Dataset entries
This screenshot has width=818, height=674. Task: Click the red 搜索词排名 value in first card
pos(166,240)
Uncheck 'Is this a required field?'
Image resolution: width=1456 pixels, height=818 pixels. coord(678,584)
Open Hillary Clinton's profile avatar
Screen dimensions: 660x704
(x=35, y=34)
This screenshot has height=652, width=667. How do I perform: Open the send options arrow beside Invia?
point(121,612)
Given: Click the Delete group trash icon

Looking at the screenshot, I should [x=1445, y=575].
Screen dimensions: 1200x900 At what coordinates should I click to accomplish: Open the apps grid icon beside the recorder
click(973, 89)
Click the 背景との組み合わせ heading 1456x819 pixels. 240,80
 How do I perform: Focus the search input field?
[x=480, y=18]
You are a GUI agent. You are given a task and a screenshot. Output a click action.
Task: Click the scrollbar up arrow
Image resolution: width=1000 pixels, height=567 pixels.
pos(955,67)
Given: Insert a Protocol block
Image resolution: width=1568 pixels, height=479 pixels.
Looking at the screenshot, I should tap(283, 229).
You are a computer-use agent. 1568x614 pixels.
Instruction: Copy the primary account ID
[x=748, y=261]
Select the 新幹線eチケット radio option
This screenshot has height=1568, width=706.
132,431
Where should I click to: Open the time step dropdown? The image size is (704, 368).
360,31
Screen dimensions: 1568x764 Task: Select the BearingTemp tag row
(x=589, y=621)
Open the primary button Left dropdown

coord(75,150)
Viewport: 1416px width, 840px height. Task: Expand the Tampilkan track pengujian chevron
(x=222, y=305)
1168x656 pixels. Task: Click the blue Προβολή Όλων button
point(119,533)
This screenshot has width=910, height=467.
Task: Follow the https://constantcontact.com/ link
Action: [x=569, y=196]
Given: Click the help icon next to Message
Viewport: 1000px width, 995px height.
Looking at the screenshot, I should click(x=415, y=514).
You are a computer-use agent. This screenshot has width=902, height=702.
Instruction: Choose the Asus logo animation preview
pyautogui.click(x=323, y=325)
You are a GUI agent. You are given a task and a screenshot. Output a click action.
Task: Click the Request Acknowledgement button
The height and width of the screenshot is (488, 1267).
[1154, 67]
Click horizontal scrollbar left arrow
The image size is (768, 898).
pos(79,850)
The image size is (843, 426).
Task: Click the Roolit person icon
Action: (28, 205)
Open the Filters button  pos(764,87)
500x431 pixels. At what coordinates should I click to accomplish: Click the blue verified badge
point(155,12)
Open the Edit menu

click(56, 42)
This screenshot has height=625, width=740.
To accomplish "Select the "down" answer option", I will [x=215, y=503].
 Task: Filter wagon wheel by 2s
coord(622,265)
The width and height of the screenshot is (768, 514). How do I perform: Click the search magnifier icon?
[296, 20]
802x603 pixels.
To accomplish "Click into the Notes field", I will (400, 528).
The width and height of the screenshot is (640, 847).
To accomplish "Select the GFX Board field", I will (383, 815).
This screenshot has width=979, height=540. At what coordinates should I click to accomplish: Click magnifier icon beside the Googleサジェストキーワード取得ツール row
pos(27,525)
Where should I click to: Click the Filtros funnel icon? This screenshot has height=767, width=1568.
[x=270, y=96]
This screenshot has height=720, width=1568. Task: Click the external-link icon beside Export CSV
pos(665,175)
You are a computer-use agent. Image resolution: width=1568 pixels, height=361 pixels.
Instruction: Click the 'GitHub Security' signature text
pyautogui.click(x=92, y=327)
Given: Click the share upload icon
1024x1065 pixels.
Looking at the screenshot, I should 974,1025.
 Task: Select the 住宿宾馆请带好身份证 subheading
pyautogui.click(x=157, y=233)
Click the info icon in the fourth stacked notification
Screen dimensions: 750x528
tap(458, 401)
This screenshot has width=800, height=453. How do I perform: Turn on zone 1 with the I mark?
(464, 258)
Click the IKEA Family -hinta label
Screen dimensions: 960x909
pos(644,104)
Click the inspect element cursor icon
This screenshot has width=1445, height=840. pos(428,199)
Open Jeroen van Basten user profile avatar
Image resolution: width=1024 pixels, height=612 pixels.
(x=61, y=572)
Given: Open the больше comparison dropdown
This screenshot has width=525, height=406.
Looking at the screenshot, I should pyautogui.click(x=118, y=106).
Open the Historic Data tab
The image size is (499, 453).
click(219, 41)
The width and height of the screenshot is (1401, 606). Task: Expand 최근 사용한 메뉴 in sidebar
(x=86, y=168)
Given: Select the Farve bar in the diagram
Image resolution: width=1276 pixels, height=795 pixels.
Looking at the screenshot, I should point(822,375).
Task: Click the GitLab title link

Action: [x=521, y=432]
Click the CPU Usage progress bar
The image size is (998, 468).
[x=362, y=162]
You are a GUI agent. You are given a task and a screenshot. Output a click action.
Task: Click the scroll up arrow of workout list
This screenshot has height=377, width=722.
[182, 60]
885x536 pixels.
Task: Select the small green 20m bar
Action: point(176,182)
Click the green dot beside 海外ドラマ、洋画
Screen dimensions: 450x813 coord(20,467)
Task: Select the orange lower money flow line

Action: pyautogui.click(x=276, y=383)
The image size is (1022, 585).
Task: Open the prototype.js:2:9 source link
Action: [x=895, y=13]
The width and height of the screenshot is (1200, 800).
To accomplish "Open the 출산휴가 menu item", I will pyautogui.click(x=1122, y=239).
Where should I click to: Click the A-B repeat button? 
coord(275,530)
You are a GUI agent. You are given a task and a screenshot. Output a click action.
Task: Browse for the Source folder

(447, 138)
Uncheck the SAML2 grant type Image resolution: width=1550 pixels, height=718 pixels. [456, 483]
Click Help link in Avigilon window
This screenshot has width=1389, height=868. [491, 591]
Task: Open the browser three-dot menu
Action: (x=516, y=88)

[What you are asked to do] For every entry in the records above, write an exact copy.

[Task solution]
This screenshot has width=818, height=674. Task: Click the red 搜索词排名 value in first card
pos(166,240)
Uncheck 'Is this a required field?'
Image resolution: width=1456 pixels, height=818 pixels. coord(678,584)
Open Hillary Clinton's profile avatar
Screen dimensions: 660x704
(x=35, y=34)
This screenshot has height=652, width=667. How do I perform: Open the send options arrow beside Invia?
point(121,612)
Given: Click the Delete group trash icon

Looking at the screenshot, I should [x=1445, y=575].
Screen dimensions: 1200x900 At what coordinates should I click to accomplish: Open the apps grid icon beside the recorder
click(973, 89)
Click the 背景との組み合わせ heading 1456x819 pixels. 240,80
 How do I perform: Focus the search input field?
[x=480, y=18]
You are a GUI agent. You are given a task and a screenshot. Output a click action.
Task: Click the scrollbar up arrow
Image resolution: width=1000 pixels, height=567 pixels.
pos(955,67)
Given: Insert a Protocol block
Image resolution: width=1568 pixels, height=479 pixels.
Looking at the screenshot, I should tap(283, 229).
You are a computer-use agent. 1568x614 pixels.
Instruction: Copy the primary account ID
[x=748, y=261]
Select the 新幹線eチケット radio option
This screenshot has height=1568, width=706.
132,431
Where should I click to: Open the time step dropdown? The image size is (704, 368).
360,31
Screen dimensions: 1568x764 Task: Select the BearingTemp tag row
(x=589, y=621)
Open the primary button Left dropdown

coord(75,150)
Viewport: 1416px width, 840px height. Task: Expand the Tampilkan track pengujian chevron
(x=222, y=305)
1168x656 pixels. Task: Click the blue Προβολή Όλων button
point(119,533)
This screenshot has width=910, height=467.
Task: Follow the https://constantcontact.com/ link
Action: [x=569, y=196]
Given: Click the help icon next to Message
Viewport: 1000px width, 995px height.
Looking at the screenshot, I should click(x=415, y=514).
You are a computer-use agent. This screenshot has width=902, height=702.
Instruction: Choose the Asus logo animation preview
pyautogui.click(x=323, y=325)
You are a GUI agent. You are given a task and a screenshot. Output a click action.
Task: Click the Request Acknowledgement button
The height and width of the screenshot is (488, 1267).
[1154, 67]
Click horizontal scrollbar left arrow
The image size is (768, 898).
pos(79,850)
The image size is (843, 426).
Task: Click the Roolit person icon
Action: (28, 205)
Open the Filters button  pos(764,87)
500x431 pixels. At what coordinates should I click to accomplish: Click the blue verified badge
point(155,12)
Open the Edit menu

click(56, 42)
This screenshot has height=625, width=740.
To accomplish "Select the "down" answer option", I will [x=215, y=503].
 Task: Filter wagon wheel by 2s
coord(622,265)
The width and height of the screenshot is (768, 514). How do I perform: Click the search magnifier icon?
[296, 20]
802x603 pixels.
To accomplish "Click into the Notes field", I will (400, 528).
The width and height of the screenshot is (640, 847).
To accomplish "Select the GFX Board field", I will (383, 815).
This screenshot has width=979, height=540. At what coordinates should I click to accomplish: Click magnifier icon beside the Googleサジェストキーワード取得ツール row
pos(27,525)
Where should I click to: Click the Filtros funnel icon? This screenshot has height=767, width=1568.
[x=270, y=96]
This screenshot has height=720, width=1568. Task: Click the external-link icon beside Export CSV
pos(665,175)
You are a computer-use agent. Image resolution: width=1568 pixels, height=361 pixels.
Instruction: Click the 'GitHub Security' signature text
pyautogui.click(x=92, y=327)
Given: Click the share upload icon
1024x1065 pixels.
Looking at the screenshot, I should 974,1025.
 Task: Select the 住宿宾馆请带好身份证 subheading
pyautogui.click(x=157, y=233)
Click the info icon in the fourth stacked notification
Screen dimensions: 750x528
tap(458, 401)
This screenshot has width=800, height=453. How do I perform: Turn on zone 1 with the I mark?
(464, 258)
Click the IKEA Family -hinta label
Screen dimensions: 960x909
pos(644,104)
Click the inspect element cursor icon
This screenshot has width=1445, height=840. pos(428,199)
Open Jeroen van Basten user profile avatar
Image resolution: width=1024 pixels, height=612 pixels.
(x=61, y=572)
Given: Open the больше comparison dropdown
This screenshot has width=525, height=406.
Looking at the screenshot, I should pyautogui.click(x=118, y=106).
Open the Historic Data tab
The image size is (499, 453).
click(219, 41)
The width and height of the screenshot is (1401, 606). Task: Expand 최근 사용한 메뉴 in sidebar
(x=86, y=168)
Given: Select the Farve bar in the diagram
Image resolution: width=1276 pixels, height=795 pixels.
Looking at the screenshot, I should point(822,375).
Task: Click the GitLab title link

Action: [x=521, y=432]
Click the CPU Usage progress bar
The image size is (998, 468).
[x=362, y=162]
You are a GUI agent. You are given a task and a screenshot. Output a click action.
Task: Click the scroll up arrow of workout list
This screenshot has height=377, width=722.
[182, 60]
885x536 pixels.
Task: Select the small green 20m bar
Action: point(176,182)
Click the green dot beside 海外ドラマ、洋画
Screen dimensions: 450x813 coord(20,467)
Task: Select the orange lower money flow line

Action: pyautogui.click(x=276, y=383)
The image size is (1022, 585).
Task: Open the prototype.js:2:9 source link
Action: [x=895, y=13]
The width and height of the screenshot is (1200, 800).
To accomplish "Open the 출산휴가 menu item", I will pyautogui.click(x=1122, y=239).
Where should I click to: Click the A-B repeat button? 
coord(275,530)
You are a GUI agent. You are given a task and a screenshot. Output a click action.
Task: Browse for the Source folder

(447, 138)
Uncheck the SAML2 grant type Image resolution: width=1550 pixels, height=718 pixels. [456, 483]
Click Help link in Avigilon window
This screenshot has width=1389, height=868. [491, 591]
Task: Open the browser three-dot menu
Action: (x=516, y=88)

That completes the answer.